Recent news about the Bubonic Plague saddened and panicked China with a third case. Reports from the health authorities of China’s Inner Mongolia indicated the positive results of the third case. Two people contracted the bubonic plague in Beijing recently. The case involves a man of 55-years old who ate a wild captured rabbit and was quarantined after the diagnosis, along with the other 28 people who he encountered. The other two diagnosed caught the pneumonic plague, and their lymph nodes were very affected. Inner Mongolia’s deputy director, Fan Mengguang, explained that the third case is “isolated and unrelated.” However, the possibility of panic over the entire population is rising. On the Chinese website Weibo, for example, users are starting to express their confusion and fear. A user detailed, “Bird flu om the year of the rooster…swine fever in the year of the pig. Next year is the year of the rat…the plague is coming.”
The pneumonic plague has powerful effects on the respiratory system. The disease’s cause is known to be the Yersinia pestis bacterium, which harms the lungs, causing violent lung infections. The bacteria also initiate the appearance of bubonic plague, traditionally called “black death.” Yersinia pestis also causes septicemic plague, which wrecks the blood. The pneumonic disease, however, is considered the most virulent, and without the proper treatment, it becomes fatal. Back in the 14th century, the Black Death marked a tragic period in Europe’s history. The disease spread across the Mediterranean and Europe, ending over 100 million lives.

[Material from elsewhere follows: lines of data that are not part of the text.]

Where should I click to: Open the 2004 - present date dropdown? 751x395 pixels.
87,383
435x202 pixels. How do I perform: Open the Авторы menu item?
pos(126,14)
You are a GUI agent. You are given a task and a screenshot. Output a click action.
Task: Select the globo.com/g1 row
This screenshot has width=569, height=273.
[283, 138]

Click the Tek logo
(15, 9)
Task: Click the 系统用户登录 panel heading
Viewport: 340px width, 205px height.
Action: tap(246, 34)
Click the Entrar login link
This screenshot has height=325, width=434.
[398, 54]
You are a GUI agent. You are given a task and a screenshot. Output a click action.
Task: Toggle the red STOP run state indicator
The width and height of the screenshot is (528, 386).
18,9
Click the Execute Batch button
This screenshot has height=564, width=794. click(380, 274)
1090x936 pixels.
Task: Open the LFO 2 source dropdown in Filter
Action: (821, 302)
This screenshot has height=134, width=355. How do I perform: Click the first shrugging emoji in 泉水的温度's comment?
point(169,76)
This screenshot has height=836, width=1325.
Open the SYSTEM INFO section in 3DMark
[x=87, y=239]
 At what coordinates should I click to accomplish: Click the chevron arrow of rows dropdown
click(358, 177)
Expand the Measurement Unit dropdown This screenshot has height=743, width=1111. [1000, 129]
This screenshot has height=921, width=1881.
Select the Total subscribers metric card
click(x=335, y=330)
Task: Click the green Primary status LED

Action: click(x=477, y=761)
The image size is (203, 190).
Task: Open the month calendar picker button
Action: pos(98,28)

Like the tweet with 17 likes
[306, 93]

The sought treatment is represented only by the antibiotics, according to the Centre for Disease Control in the US. People should start their treatment immediately for a guaranteed full recovery. Also, for people who come into close contact with diseased persons should ask for preventative antibiotic medication. The reported places were the plague is considered endemic are Madagascar, the Republic of Congo, and Peru.